Bien que la défenderesse expose que le gardien de la chose peut s’exonérer de toute responsabilité en démontrant une faute de la victime présentant les caractères de la force majeure soit un caractère imprévisible et irrésistible, force est de relever qu’elle ne verse aucune pièce probante en ce sens et se contente d’indiquer que Mme [O] a vraisemblablement heurté la palette par inattention sans le démontrer.
Ainsi, force est de considérer que les contestations soulevées en défense ne sont pas sérieuses et que la responsabilité de la société défenderesse n’est pas sérieusement contestable.
Il ressort de l’ensemble des éléments médicaux versés et notamment des observations médicales du CHU de [Localité 2] en date du 2 janvier 2024 que Madame [C] [O] a subi un préjudice corporel consistant notamment en une entorse de la cheville et du genou gauche, donnant lieu à :
La prise d’un traitement médicamenteux ;Le port d’une attelle ;Des séances de kinésithérapie ;Un syndrome de stress post-traumatique ;Des arrêts de travail répétés allant du 2 janvier 2024 au 6 août 2024Dès lors, la nature et la gravité des blessures subies, les soins qu’elles ont entraînés, les souffrances endurées, le déficit fonctionnel commandent de ramener à de plus justes proportions la demande indemnitaire et d’allouer à la victime une provision de 5 000 euros à valoir sur son préjudice corporel, dans l’attente du dépôt du rapport d’expertise.
La SA ELO HOLDING, prise en sa filiale AUCHAN RENTAIL Centre Commercial Auchan [Localité 2], sera condamnée à son paiement.
Sur l’article 700 du CPC et les dépens
Il sera alloué à Madame [C] [O] la somme de 1200 euros en application des dispositions de l’article 700 du code de procédure civile.

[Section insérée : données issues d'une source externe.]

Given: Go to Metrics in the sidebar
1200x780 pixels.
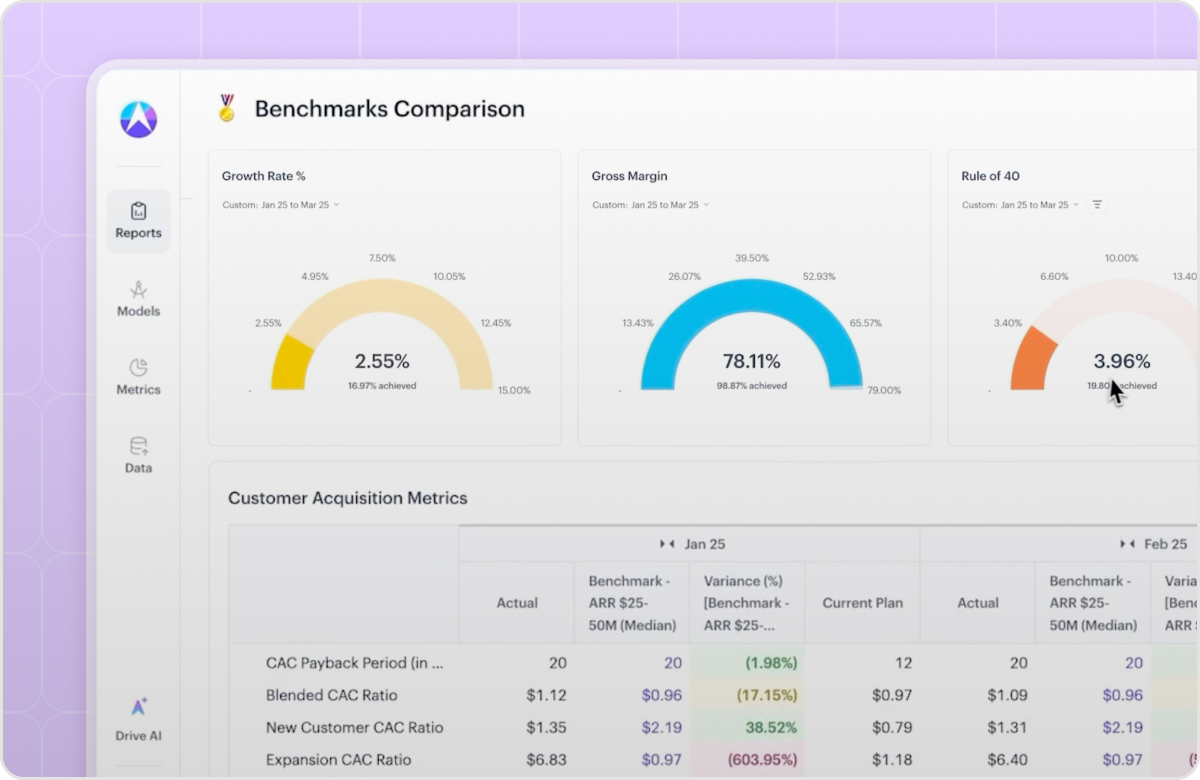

Les dépens seront mis à la charge de la SA ELO HOLDING, prise en sa filiale AUCHAN RENTAIL Centre Commercial Auchan [Localité 2], dont l’obligation à indemnisation n’est pas sérieusement contestable.
PAR CES MOTIFS
Nous Céline POLOU, vice-présidente, juge des référés, statuant, par ordonnance contradictoire, en premier ressort, mise à disposition au greffe,
Tous droits et moyens des parties demeurant réservés, vu les articles 145, 331, 835 du code de procédure civile, vu les articles 1165, 1199, 1242 et 1355 du code civil,
Vu les protestations et réserves de la SA ELO HOLDING prise en sa filiale AUCHAN RENTAIL Centre Commercial Auchan [Localité 2] ;
Déclarons commune et exécutoire à l’égard de la SA ELO HOLDING, prise en sa filiale AUCHAN RENTAIL Centre Commercial Auchan [Localité 2], l’ordonnance de référé RG n°24/00617 en date du 15 novembre 2024 ayant désigné Monsieur [W] [J], expert ;
Disons que les opérations d’expertise confiées à cet expert, se dérouleront au contradictoire de la partie concernée par la présente procédure ;
Disons que Madame [C] [O] communiquera sans délai à la SA ELO HOLDING, prise en sa filiale AUCHAN RENTAIL Centre Commercial Auchan [Localité 2], l’ensemble des pièces déjà produites par les parties ainsi que les notes rédigées par l’expert ;
Disons que l’expert devra désormais convoquer et associer la SA ELO HOLDING, prise en sa filiale AUCHAN RENTAIL Centre Commercial Auchan [Localité 2], aux opérations d’expertise et poursuivre ses opérations en sa présence ou celle-ci dûment appelée ;
Condamnons la SA ELO HOLDING, prise en sa filiale AUCHAN RENTAIL Centre Commercial Auchan [Localité 2], à payer à Madame [C] [O] une indemnité provisionnelle de 5000 euros à valoir sur la réparation de son préjudice patrimonial et extra patrimonial ;
Condamnons la SA ELO HOLDING, prise en sa filiale AUCHAN RENTAIL Centre Commercial Auchan [Localité 2], à payer à Madame [C] [O] la somme de 1200 euros au titre de l’article 700 du code de procédure civile ;
Condamnons la SA ELO HOLDING, prise en sa filiale AUCHAN RENTAIL Centre Commercial Auchan [Localité 2], aux dépens de l’instance, conformément aux dispositions de l’article 696 du code de procédure civile,
Rejetons le surplus des demandes ;
Rappelons que la présente décision est de plein droit revêtu de l’exécution provisoire,
Ainsi ordonné et prononcé au tribunal judiciaire de Nice.